***** EXERCISE MATERIALS

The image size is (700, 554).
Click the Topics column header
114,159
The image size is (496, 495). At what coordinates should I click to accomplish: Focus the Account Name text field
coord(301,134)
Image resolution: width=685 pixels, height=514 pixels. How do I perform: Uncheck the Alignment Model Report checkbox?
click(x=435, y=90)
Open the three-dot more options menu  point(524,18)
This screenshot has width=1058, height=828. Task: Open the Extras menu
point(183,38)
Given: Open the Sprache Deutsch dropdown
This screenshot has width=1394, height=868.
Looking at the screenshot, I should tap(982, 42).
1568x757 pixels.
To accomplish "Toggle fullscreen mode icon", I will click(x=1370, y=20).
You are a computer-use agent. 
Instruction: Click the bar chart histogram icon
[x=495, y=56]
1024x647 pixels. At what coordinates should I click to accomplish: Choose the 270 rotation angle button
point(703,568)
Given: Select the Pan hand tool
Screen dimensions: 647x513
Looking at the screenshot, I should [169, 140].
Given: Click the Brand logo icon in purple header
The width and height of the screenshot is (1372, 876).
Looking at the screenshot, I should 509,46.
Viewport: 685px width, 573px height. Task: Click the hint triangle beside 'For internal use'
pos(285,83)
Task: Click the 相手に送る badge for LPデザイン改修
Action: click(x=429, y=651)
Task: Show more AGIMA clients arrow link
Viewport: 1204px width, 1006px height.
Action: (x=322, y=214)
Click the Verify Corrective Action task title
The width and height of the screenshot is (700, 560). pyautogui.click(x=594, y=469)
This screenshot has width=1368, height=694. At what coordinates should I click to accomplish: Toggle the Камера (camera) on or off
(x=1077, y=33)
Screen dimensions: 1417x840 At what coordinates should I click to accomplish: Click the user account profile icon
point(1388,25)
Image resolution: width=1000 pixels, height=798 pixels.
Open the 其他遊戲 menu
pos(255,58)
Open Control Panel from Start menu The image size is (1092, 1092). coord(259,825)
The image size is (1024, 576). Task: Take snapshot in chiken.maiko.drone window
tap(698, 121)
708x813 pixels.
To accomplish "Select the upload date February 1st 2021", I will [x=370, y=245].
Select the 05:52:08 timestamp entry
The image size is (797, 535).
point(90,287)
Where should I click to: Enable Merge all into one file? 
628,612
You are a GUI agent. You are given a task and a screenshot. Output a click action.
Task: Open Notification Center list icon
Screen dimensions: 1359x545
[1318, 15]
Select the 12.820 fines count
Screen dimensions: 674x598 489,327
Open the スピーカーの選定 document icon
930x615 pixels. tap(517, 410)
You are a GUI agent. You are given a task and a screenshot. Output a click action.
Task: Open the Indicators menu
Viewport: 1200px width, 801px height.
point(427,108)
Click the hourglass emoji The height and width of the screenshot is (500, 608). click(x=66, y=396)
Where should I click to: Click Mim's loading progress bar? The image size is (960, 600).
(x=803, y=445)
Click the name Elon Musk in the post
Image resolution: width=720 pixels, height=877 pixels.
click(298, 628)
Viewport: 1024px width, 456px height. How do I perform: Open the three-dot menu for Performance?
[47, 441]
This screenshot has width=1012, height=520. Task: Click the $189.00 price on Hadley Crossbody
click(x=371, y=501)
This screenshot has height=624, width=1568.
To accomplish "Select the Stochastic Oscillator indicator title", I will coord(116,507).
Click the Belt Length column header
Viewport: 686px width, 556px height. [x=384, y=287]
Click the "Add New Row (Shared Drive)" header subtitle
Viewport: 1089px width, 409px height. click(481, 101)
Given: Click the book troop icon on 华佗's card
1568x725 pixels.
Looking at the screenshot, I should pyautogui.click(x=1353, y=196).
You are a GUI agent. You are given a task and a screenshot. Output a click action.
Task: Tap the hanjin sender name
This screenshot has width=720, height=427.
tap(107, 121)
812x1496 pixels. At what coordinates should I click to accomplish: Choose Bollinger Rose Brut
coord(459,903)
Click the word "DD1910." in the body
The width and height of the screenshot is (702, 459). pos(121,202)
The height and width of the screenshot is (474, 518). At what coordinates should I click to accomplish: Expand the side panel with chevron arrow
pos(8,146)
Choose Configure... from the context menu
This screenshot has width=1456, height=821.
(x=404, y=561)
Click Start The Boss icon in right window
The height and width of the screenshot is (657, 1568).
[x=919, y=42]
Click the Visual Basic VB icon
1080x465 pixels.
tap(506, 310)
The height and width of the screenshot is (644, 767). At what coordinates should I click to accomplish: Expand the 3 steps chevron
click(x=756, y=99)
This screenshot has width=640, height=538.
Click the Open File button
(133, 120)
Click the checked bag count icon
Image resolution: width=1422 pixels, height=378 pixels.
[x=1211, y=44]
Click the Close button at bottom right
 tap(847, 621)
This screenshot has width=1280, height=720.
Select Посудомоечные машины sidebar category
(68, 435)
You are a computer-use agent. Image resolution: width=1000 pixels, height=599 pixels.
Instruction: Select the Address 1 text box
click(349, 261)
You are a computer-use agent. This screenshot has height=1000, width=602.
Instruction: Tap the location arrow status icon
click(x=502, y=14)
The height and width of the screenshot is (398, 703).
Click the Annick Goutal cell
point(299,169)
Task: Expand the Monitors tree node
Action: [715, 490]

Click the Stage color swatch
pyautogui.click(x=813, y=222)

**********

### PROBLEM TO WORK ON
Please set down, with no changes, the line that contains "Click the Open File button" and all the lines after it until the entries end; write nothing besides them.

### RESULT
Click the Open File button
(133, 120)
Click the checked bag count icon
Image resolution: width=1422 pixels, height=378 pixels.
[x=1211, y=44]
Click the Close button at bottom right
 tap(847, 621)
This screenshot has width=1280, height=720.
Select Посудомоечные машины sidebar category
(68, 435)
You are a computer-use agent. Image resolution: width=1000 pixels, height=599 pixels.
Instruction: Select the Address 1 text box
click(349, 261)
You are a computer-use agent. This screenshot has height=1000, width=602.
Instruction: Tap the location arrow status icon
click(x=502, y=14)
The height and width of the screenshot is (398, 703).
Click the Annick Goutal cell
point(299,169)
Task: Expand the Monitors tree node
Action: [715, 490]

Click the Stage color swatch
pyautogui.click(x=813, y=222)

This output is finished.